● EXERCISE INSTRUCTIONS
Without changing a single character, write out every record below.

Saved data entries
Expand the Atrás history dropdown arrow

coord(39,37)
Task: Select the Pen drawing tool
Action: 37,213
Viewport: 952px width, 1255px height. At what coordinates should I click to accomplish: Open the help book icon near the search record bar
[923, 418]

● ANSWER SECTION
Expand the Atrás history dropdown arrow

coord(39,37)
Task: Select the Pen drawing tool
Action: 37,213
Viewport: 952px width, 1255px height. At what coordinates should I click to accomplish: Open the help book icon near the search record bar
[923, 418]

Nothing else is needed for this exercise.